Nos oncles parlaient fort, et c’est aussi pourquoi nous étions si petits.

Mais un jour, les paroles échangées ne rebondirent plus. Nous répondions absents ; nous ne nous ne parlions plus. Nous ne nous distinguions qu'à la lueur des torches. Une espèce de soif fouillait profond notre colère et les mouches faisaient mots et chiures sur nos reliefs. Tu comptais. Je comptais les jours et les semaines.

Les murs chaulés goûtaient la poire et des poils moisissaient les lézardes, séquelles de nos séismes de reclus

Les angles transpiraient. Dans les pièces du haut, nos oncles blanchissaient. Le premier jour de l'été mit en lumière nos sexes et leur fatigue. Le deuxième jour, le chemin apparut. Nos oncles bégayaient et nous serions des hommes.

 

When we were small, we were struggling for air. In overheated rooms our uncles were eating naked, our uncles were eating fatty food. Glistening with anguish they ignored us. Through keyholes our tomorrows died the death.

‘Why complain?’ they told us, in one month, one year, the weather will be fine again, ‘you’ll be out breathing, getting tanned, getting bruises.’

Our uncles spoke in loud voices, which is also why we were so small.

But one day words no longer bounced. We stayed silent. We would not speak any more. We could only see each other by torch light. A kind of thirst was labouring deep in our anger and flies were dropping words and turds on our bumps. You were counting. I was counting the days and the weeks.


The whitewashed walls had a taste of pear and hairs mildewed the cracks, collateral damage of our anchoretic upheavals.

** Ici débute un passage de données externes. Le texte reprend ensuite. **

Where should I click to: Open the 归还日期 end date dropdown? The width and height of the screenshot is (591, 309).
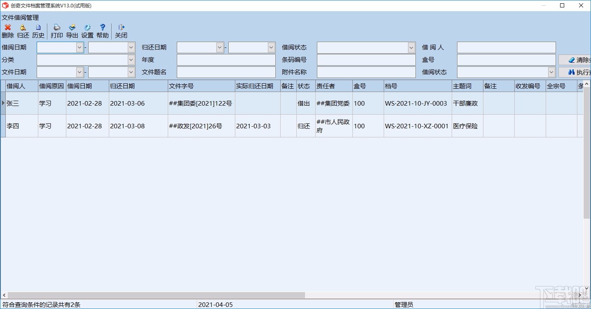271,47
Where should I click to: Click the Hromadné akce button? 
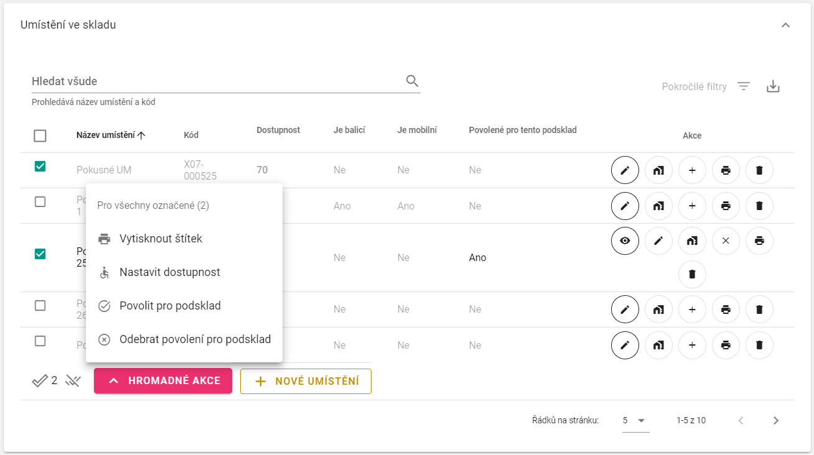click(x=163, y=381)
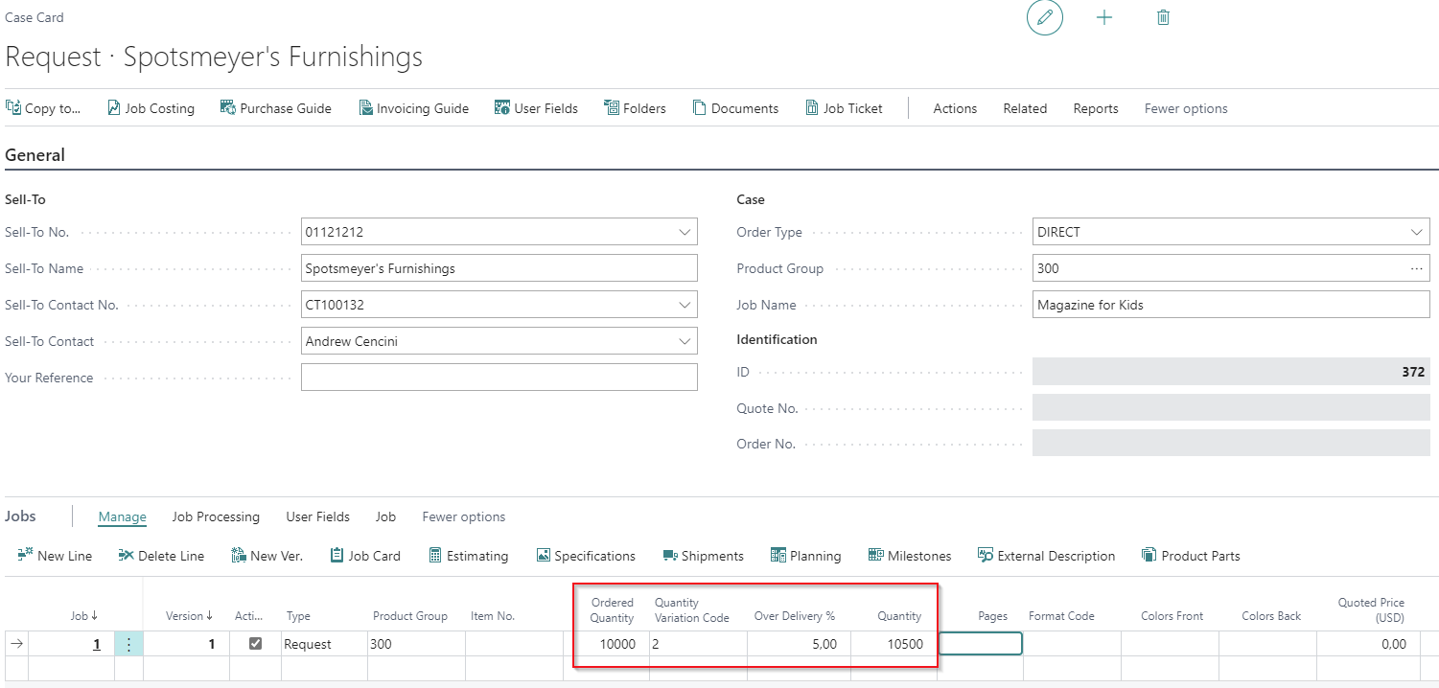Image resolution: width=1439 pixels, height=688 pixels.
Task: Enable the Active checkbox on job line 1
Action: click(254, 643)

Angles were sweating. In the upstairs rooms our uncles were whitening. The first day of summer shed light on our members and on their weariness. On the second day the way appeared. Our uncles were stuttering and we would be men.


***

Changez de pardessus, changez de domicile, changez d'amis, changez de route, changez de papiers, de visage, mais ne changez pas d'idéal.

Caressez vos désirs comme une peau parfaite qui ne vieillira pas.

J'ai connu une fille dans un bouge à Berlin, qui rêvait d'être une actrice célèbre, de se prénommer Marlène et de choisir ses amants dans Sunset Boulevard. Quand elle eut tout cela et même davantage, elle cessa de rêver et prit des somnifères.

Ne dormez pas toujours sur le même côté, et s'ils vous semblent à l'étroit, ne changez pas de rêves, sortez-les plus souvent.

 

Change your coat, change your address, change your friends, change your route, change your papers, your face, but do not change your ideal

Stroke your desires as a perfect skin that will not grow old


I knew a girl in a Berlin slum who dreamed of being a famous actress, of being called Marlene, and of choosing her lovers on Sunset Boulevard. Once she had all this and more, she stopped dreaming and took sleeping pills.

Do not always sleep on the same side, and if it looks as though they need more space, don’t change your dreams, take them out more often.